Good job! I see you are close to San Diego.....have you gone to any of the Agility trials at NTC? I keep meaning to go and watch as I'm about 10mins away from Pt Loma!!!! There's one this weekend I think .............


----------



## Travis (Sep 10, 2012)

We haven't competed at all yet! I really want to get her consistent and working at a good distance ahead of me before we compete but I have heard the competitions down there are a lot of fun!! I hope she continues to improve and she loves jumping but she is not food motivated at all which makes training more difficult. She finds everything exciting, bugs, tennis ball fuzz, leaves you name it! My hope is she will eventually be ready but she is still pretty young and I want to expose her to as much as I can so she has more chance of success when she actually goes to her first run! Will keep you posted on her progress and thanks for the comment!!


----------



## MollyMuiMa (Oct 13, 2012)

I'm only a spectator, but I do enjoy watching! I get exhausted just watching LOL! I have great admiration for all of you who do dog sports!!!!!!


----------



## lizzy_8 (Mar 21, 2014)

She looks amazing, such a clever girl.
Looks like great fun all round.


----------



## Chagall's mom (Jan 9, 2010)

Travis said:


> ... though the video is not that amazing hopefully some of you poodle lovers will like it just because she is a super cute poodle (at least to me!). I hope to post some amazing videos of her in the future!

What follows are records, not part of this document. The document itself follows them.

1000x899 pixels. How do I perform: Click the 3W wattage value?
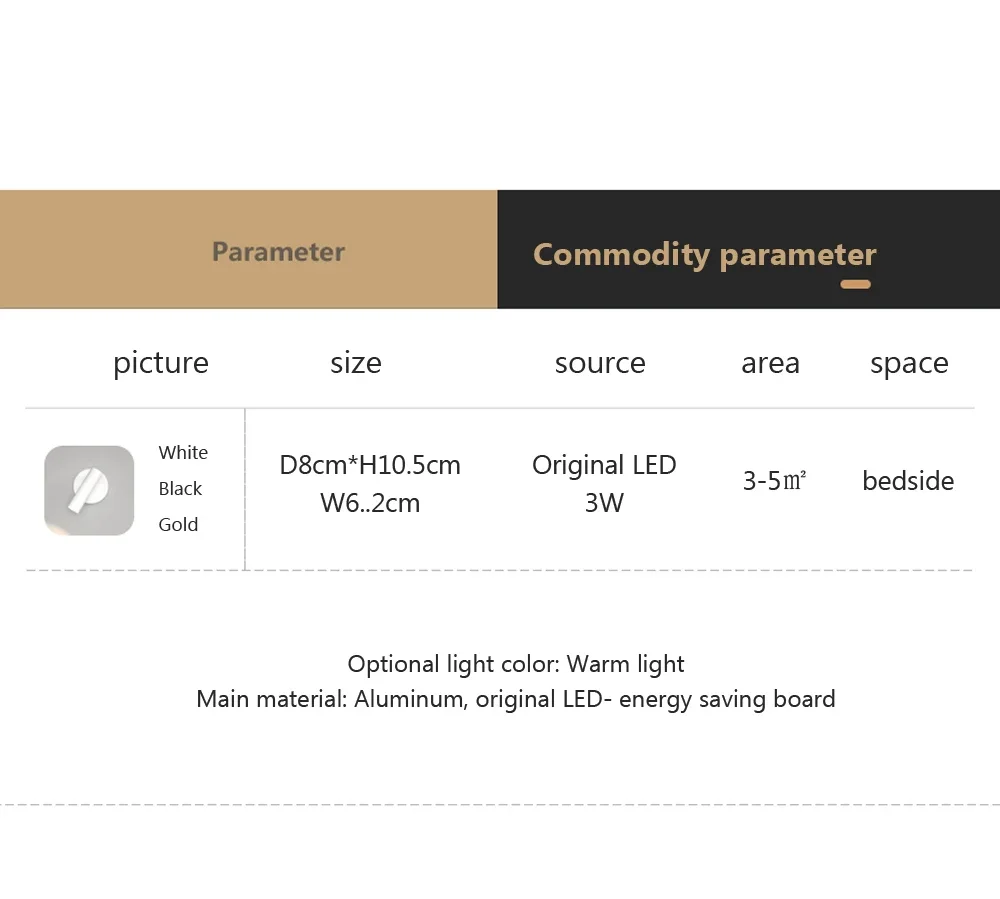604,503
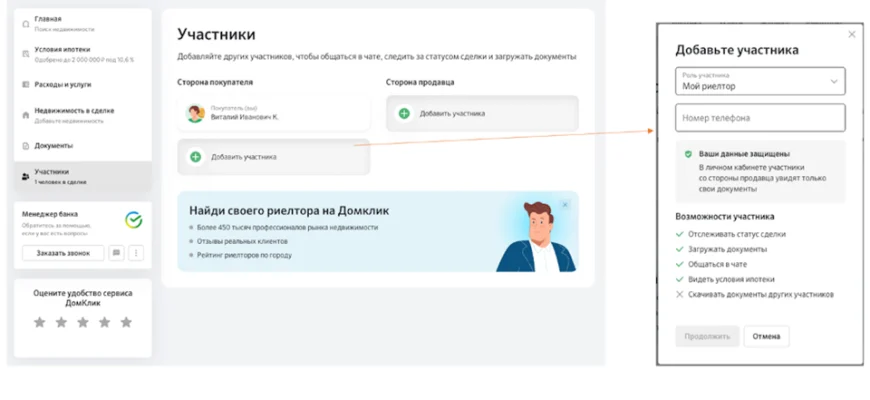The image size is (870, 400).
Task: Click the green plus icon under Сторона продавца
Action: (404, 114)
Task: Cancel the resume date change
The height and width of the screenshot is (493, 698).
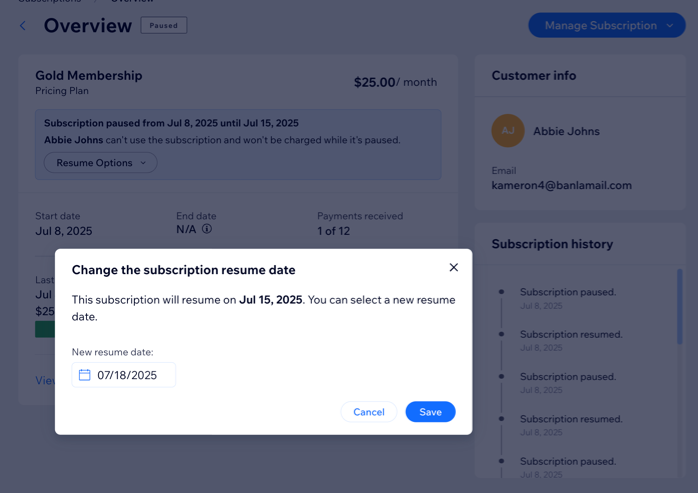Action: [368, 412]
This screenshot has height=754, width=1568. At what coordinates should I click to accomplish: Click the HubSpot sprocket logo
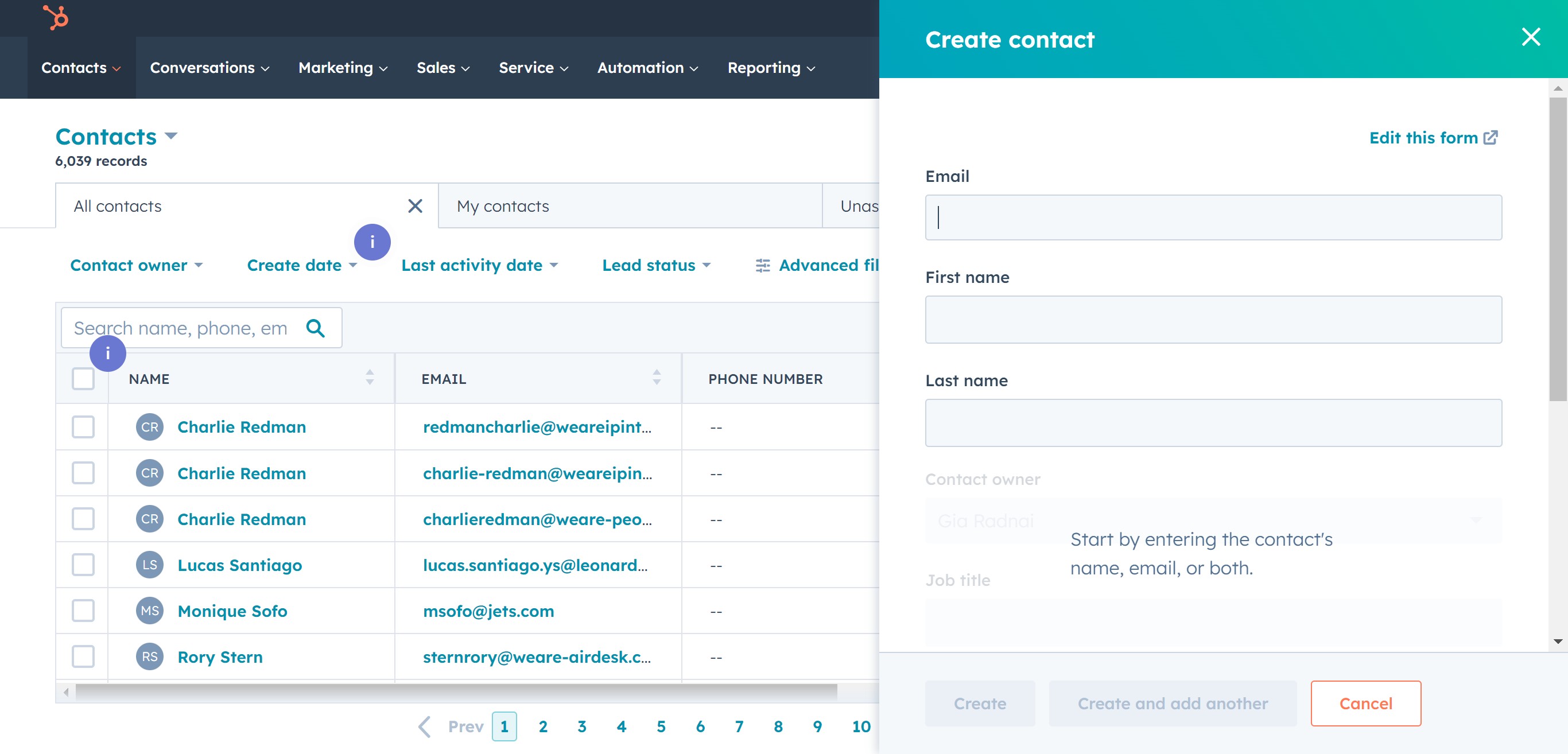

She sure is a super cute, amazing and agile poodle! And I am going to hold you to that promise of more videos to come.


----------



## ChantersMom (Aug 20, 2012)

Great video!


----------



## Poodlebeguiled (May 27, 2013)

Awesome! She's really great and looks like she's having a really fun time. You're doing fantastically with her. You have a lovely yard too!


----------



## CT Girl (Nov 17, 2010)

Josie looks great. She is very happy and motivated. I think it is much better to keep training sessions short anyway. Her weaves look great. Do you ever send her to the weaves without you running along side? Just wanted to mention it as it is good to switch things up. You do have a beautiful yard. I do hope you will share more videos, I think we can put this in the amazing category because you make an amazing team. She definitely looks ready to start competing and I think we will be seeing a lot of ribbons in your future. I do hope you will post more videos, can't wait for the next one.


----------